Si Noël vient à grands pas, ce n’est pas le Père Noël et son traineau que l’on voit sur les affiches publicitaires mais plutôt la promotion des opérations de remises exceptionnelles. Le Black Friday et le Cyber Monday ont déclaré la période d’achats de fin d’année ouverte, mais à quel prix ?

Initialement, le Black Friday représente aux Etats-Unis « le vendredi d’après Thanksgiving ». Il fut nommé ainsi par des policiers de la ville de Philadelphie en raison de l’affluence de la circulation engendrée par cette journée de rabais. Datant des années Si le qualificatif de « black » renvoi à des jours sinistres comme les crashs boursiers ou les attentats, il est pour la patrie capitaliste un jour férié entièrement dédié à la ruée vers la consommation. D’abord un jour de shopping national américain, l’idée séduit et traverse peu à peu l’atlantique comptant sur des phénomènes en pleine expansion comme celui de la mondialisation.

C’est ainsi que cette « tradition » est arrivée en France en 2014 et ne cesse de prendre de l’importance dans la l’ambiance festive qu’est la période de Noël. Essentiellement sur internet, le Black Friday se diversifie et on retrouve le terme « Black Friday » placardé sur toutes les vitrines des magasins. Cependant, l’essence même du Black Friday réside dans un paradoxe : celui d’opérer des réductions drastiques afin de casser les soldes habituelles et réaliser le plus de chiffre. L’ampleur du phénomène est telle que les sites réalisant ces opérations ont dépassé tous les records cette année et les enseignes s’approprient l’appellation « Black Friday » les unes après les autres afin d’écouler leurs stocks.

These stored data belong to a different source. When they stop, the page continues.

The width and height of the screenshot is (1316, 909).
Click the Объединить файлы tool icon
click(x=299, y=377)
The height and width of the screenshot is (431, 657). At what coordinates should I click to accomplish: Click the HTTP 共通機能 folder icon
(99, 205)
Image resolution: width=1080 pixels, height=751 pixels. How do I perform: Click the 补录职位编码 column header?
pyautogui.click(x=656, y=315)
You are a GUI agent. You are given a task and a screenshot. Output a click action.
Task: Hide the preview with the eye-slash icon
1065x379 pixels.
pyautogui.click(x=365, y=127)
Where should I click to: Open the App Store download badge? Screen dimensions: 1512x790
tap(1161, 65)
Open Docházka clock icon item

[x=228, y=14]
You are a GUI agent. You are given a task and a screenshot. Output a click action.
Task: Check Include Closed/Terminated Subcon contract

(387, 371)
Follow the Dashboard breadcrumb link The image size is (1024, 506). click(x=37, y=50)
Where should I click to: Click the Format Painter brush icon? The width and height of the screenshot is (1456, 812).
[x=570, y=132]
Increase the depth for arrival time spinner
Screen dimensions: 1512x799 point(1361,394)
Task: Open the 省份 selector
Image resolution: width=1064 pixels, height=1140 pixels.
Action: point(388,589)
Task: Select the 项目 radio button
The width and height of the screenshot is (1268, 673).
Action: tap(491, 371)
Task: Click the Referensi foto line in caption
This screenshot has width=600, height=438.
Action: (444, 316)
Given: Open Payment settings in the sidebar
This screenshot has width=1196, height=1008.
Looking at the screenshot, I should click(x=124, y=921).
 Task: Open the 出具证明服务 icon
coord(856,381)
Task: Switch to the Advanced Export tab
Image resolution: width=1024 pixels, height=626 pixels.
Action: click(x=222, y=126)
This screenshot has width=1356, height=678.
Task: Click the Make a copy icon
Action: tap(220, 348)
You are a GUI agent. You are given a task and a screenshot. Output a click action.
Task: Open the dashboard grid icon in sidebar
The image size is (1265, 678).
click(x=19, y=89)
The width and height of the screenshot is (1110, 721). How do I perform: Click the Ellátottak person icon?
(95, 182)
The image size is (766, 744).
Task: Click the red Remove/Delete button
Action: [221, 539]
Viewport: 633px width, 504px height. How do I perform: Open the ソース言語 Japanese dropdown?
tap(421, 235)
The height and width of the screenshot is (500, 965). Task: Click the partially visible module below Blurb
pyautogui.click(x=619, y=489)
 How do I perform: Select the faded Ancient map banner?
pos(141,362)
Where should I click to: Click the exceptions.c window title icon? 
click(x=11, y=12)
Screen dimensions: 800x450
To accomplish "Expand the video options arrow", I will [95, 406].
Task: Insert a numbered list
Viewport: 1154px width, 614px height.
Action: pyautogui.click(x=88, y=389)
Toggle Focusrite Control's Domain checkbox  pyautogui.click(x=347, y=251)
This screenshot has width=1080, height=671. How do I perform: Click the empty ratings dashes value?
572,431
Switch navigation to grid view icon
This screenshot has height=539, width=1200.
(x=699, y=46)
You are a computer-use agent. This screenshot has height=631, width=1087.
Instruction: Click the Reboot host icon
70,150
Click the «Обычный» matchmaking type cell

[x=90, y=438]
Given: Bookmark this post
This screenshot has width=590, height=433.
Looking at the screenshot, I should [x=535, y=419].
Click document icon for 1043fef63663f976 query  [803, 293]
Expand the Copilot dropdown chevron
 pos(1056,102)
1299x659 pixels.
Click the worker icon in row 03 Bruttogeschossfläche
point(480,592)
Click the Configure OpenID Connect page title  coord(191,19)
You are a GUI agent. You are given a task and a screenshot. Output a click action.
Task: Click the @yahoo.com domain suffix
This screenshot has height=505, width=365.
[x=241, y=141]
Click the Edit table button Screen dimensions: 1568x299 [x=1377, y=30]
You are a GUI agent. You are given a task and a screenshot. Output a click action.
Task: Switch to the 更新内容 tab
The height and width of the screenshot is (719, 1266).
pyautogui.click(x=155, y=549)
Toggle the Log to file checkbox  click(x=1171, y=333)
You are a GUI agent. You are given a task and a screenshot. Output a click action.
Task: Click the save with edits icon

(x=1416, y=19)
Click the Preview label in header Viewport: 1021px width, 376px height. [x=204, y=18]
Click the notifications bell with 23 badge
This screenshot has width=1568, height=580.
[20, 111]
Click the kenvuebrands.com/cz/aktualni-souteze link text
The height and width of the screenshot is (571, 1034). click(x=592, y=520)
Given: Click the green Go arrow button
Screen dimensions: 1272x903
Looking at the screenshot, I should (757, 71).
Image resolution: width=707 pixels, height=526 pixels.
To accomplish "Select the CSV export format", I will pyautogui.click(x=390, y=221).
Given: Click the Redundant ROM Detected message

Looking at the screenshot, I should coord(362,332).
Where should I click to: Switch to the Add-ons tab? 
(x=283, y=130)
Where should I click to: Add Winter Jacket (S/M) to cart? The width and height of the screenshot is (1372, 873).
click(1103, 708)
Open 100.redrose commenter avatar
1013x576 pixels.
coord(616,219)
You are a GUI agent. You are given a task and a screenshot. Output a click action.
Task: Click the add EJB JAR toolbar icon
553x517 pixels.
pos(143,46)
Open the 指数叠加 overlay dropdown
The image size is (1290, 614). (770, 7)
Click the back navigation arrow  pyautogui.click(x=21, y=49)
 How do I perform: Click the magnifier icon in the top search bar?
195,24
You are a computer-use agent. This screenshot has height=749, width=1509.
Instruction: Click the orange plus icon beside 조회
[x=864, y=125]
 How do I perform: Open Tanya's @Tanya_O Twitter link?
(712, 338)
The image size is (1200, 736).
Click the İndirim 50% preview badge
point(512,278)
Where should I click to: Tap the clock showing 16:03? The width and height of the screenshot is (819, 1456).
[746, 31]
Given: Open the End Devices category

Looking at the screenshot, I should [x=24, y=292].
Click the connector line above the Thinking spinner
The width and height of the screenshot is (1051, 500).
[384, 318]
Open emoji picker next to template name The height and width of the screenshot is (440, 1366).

Seulement une action de communication d’un tel niveau s’accompagne forcément de répercussions négatives. La première est bien entendu écologique. La surconsommation est un enjeu majeur aujourd’hui que de nombreuses associations et ONG ne cessent de combattre. En parallèle du Black Friday, s’est organisée une journée baptisée « Green Friday » visant à dénoncer les effets nocifs de l’achat compulsif sur l’environnement et sensibiliser les consommateurs à des attitudes plus responsables. Passer du noir au vert en limitant le gaspillage, en ralentissant les modes comme celles du « fast-fashion » (mode qui consiste à renouveler sa garde-robe le plus vite et le plus souvent possible) tamiserait les conséquences néfastes de la surconsommation sur l’environnement.

Le Black Friday provoque une hystérie consumériste qui ne s’avère pas justifiée quand on sait qu’une étude de l’UFC Que Choisir révélait en 2015 que les consommateurs gagnaient seulement 2% de réduction en moyenne en participant à l’évènement. Un chiffre effarant au vu des milliards qui sont dépensé dans le but de faire des économies et qui profitent finalement aux grandes enseignes au détriment du commerce de proximité.

Au-delà de la dimension économique flagrante liée au Black Friday, c’est une question générale sur la dérive de notre société qui se pose. La mondialisation et ses conséquences sur nos habitudes de consommation nous tournent vers un avenir de plus en plus ancré dans l’individualisme. Là où Noël représentait un symbole sociétal de rassemblement et de partage, se forge une fête de plus en plus commerciale et consumériste.